The Center’s “lessons learned” project is one way the Museum seeks to carry out the charge to identify lessons from history that can potentially contribute to saving lives by preventing future genocides and related crimes against humanity.
The main goal of the project is to understand better how policy makers, across all levels of government, can take effective action to prevent mass atrocity crimes and protect civilian populations in situations where they face serious threats of group-targeted, systematic violence. To identify these insights, we reviewed academic articles and think tank reports, and interviewed experts. We then distilled this body of policy-relevant knowledge into an accessible, practical web resource. We hope that the project results will be useful for policy makers, researchers, and atrocity prevention advocates.

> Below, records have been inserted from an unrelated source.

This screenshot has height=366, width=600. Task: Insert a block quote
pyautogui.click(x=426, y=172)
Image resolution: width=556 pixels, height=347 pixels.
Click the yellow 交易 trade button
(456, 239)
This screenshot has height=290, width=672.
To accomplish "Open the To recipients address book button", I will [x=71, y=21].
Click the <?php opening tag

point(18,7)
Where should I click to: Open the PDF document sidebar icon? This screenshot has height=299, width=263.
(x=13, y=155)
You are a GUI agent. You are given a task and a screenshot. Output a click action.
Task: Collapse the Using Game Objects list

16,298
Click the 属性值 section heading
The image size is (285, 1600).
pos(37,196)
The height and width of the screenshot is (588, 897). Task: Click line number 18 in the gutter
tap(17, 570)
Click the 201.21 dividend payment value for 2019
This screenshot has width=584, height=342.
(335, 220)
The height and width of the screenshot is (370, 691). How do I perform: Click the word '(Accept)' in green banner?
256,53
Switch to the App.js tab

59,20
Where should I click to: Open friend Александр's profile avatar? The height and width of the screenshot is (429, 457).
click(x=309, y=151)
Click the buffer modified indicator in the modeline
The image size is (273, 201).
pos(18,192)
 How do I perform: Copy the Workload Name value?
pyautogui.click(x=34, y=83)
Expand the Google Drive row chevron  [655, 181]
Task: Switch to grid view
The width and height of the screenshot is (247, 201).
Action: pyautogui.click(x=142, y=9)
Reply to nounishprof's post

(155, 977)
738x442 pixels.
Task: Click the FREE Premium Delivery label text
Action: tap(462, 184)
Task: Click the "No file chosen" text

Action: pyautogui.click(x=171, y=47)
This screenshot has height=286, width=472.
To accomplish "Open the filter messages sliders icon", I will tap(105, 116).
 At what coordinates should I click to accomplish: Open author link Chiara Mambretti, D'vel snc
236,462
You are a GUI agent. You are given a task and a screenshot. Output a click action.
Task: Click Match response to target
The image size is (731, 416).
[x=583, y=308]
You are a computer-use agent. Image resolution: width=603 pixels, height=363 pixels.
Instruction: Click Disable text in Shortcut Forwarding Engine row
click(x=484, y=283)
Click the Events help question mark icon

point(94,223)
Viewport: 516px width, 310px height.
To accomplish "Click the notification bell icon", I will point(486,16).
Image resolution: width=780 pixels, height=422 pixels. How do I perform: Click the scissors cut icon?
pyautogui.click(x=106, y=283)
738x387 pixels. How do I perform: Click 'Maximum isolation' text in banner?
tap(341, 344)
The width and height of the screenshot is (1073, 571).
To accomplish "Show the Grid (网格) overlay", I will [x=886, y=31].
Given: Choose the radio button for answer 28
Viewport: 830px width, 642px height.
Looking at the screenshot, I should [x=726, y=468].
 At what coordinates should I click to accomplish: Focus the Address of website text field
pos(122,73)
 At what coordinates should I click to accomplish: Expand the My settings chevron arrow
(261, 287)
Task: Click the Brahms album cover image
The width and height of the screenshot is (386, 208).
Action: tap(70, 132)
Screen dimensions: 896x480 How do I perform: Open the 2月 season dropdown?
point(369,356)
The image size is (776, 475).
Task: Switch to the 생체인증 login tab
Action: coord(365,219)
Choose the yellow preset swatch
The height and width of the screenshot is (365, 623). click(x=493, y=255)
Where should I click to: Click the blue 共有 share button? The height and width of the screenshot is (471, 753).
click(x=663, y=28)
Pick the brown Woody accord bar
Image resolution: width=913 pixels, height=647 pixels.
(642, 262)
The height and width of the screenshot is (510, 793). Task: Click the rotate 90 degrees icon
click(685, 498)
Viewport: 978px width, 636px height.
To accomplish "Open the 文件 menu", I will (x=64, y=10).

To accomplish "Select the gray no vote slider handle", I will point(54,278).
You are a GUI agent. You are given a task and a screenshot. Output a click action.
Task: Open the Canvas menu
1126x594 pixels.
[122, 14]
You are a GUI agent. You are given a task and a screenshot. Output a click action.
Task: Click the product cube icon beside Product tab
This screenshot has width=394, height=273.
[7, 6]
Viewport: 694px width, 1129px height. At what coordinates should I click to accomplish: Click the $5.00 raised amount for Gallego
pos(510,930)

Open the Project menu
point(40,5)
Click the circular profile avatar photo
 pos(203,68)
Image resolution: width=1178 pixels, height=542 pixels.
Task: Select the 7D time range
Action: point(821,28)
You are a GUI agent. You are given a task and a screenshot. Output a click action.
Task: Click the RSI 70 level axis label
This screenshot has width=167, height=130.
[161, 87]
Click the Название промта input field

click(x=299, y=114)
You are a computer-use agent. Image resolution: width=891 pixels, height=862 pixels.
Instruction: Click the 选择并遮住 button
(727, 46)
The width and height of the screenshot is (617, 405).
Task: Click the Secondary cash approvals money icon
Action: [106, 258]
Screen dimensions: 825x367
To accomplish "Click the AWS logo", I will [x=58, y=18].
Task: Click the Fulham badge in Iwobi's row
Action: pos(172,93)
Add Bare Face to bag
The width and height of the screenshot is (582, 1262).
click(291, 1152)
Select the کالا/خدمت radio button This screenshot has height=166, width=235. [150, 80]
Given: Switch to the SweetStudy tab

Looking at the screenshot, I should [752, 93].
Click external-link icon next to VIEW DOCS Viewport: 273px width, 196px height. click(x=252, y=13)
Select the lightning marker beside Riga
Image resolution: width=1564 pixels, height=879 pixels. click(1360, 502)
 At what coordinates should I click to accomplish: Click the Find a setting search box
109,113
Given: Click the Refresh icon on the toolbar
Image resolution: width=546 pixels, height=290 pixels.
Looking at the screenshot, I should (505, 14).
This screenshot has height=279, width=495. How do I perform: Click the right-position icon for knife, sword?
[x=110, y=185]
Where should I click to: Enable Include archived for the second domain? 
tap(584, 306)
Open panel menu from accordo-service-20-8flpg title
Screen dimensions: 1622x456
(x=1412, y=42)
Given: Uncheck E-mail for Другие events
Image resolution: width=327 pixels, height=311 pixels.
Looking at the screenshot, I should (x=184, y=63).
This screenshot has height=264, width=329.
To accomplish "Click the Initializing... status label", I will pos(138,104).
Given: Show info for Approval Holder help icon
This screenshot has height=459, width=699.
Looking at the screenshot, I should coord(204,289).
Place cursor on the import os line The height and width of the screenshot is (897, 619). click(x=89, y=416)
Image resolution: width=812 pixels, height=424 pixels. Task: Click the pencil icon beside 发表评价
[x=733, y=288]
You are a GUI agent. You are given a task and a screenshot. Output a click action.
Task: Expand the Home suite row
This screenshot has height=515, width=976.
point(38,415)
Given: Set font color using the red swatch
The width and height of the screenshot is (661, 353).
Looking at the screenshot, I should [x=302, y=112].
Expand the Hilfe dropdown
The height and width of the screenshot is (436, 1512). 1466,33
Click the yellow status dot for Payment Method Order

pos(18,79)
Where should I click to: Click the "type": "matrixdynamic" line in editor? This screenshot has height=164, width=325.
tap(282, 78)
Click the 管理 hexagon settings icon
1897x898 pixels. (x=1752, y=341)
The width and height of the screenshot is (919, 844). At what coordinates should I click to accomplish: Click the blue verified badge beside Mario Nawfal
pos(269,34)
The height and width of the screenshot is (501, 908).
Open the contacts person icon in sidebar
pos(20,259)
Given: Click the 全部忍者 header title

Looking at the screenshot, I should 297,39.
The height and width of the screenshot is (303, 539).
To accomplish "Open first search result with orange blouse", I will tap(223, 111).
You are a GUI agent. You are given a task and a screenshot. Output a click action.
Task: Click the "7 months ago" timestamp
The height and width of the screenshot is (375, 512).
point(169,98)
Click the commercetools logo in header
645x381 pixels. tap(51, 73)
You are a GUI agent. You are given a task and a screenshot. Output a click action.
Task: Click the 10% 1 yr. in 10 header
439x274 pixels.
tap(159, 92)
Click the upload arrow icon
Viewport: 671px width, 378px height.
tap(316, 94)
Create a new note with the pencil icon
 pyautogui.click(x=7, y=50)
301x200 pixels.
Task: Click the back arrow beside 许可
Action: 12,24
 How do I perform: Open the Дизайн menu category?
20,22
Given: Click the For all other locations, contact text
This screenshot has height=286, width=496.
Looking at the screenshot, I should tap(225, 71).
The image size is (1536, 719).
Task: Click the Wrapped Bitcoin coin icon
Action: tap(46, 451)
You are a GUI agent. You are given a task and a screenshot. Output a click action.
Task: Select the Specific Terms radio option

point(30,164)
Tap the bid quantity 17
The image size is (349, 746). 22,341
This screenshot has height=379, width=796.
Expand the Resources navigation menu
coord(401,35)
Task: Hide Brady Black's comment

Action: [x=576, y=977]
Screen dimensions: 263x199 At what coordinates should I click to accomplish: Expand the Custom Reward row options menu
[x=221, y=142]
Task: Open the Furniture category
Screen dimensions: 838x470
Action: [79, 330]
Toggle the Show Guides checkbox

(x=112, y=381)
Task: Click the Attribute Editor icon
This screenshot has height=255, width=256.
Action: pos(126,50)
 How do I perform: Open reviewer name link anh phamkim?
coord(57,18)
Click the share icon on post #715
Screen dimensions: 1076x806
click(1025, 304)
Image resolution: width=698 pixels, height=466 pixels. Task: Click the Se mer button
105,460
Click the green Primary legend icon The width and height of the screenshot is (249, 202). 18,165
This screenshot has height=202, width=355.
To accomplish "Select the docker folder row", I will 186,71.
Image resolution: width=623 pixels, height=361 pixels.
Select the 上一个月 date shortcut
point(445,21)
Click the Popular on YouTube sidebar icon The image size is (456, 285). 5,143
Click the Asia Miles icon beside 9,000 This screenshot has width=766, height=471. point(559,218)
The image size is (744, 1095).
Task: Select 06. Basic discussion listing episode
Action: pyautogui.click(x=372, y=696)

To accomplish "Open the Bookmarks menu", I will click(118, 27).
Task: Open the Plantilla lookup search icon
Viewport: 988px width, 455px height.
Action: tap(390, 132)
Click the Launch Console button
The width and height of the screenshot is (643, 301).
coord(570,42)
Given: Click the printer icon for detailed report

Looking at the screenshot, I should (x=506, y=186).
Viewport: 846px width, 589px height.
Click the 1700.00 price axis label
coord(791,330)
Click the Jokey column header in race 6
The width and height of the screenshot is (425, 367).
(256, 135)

Another commonality between the new US government strategy and the Center’s Lessons Learned project is the emphasis on the availability of a diverse set of tools that can be employed to help prevent and respond to mass atrocities. The strategy includes a “non-exhaustive list of illustrative tools,” including diplomacy, foreign assistance/programming; defense support and security cooperation; sanctions and visa restrictions; justice and accountability; and strategic communications. The Center’s new “Tools for Atrocity Prevention” website brings together information on several of these tools and a number of others, addressing four key questions:
What can be done to help prevent mass atrocities? The website highlights nearly two dozen different tools (or types of action) that external actors can use to help prevent mass atrocities;
What does research say about when and how to use atrocity prevention tools most effectively? It summarizes findings based on systematic reviews of research on atrocity prevention tools to help inform discussions about which tools are most likely to be effective in different situations and how they can be implemented to greatest effect;
Where is more research on atrocity prevention tools most needed? It helps identify policy-relevant gaps in research, thereby encouraging scholars to focus new research on topics where it will make the greatest policy impact;
What informational resources exist regarding US government use of these tools? It complements the research summaries with brief illustrations of cases in which the tools have been used to help prevent or respond to mass atrocities and a set of links to external resources, such as reports on relevant US laws, government websites, and examples of relevant UN Security Council resolutions.
It is no accident that “Tools for Atrocity Prevention” is meant to help people think through how to help prevent mass atrocities. Focusing squarely on the how would actually represent an important shift in mindset. Too many people continue to question whether mass atrocities matter to the United States and whether there is anything that can be done to prevent them.
The new strategy is admirably clear on these points, reiterating that “preventing mass atrocities and genocide is a core national security interest and a core moral responsibility of the United States,” and declaring “timely and effective action to anticipate, prevent, and respond to atrocities” as the strategy’s “envisioned end state.”
The more important challenge will be to see how these commitments on paper translate into real world action. Policy makers must act as wisely as they can, while continuing to learn from experience.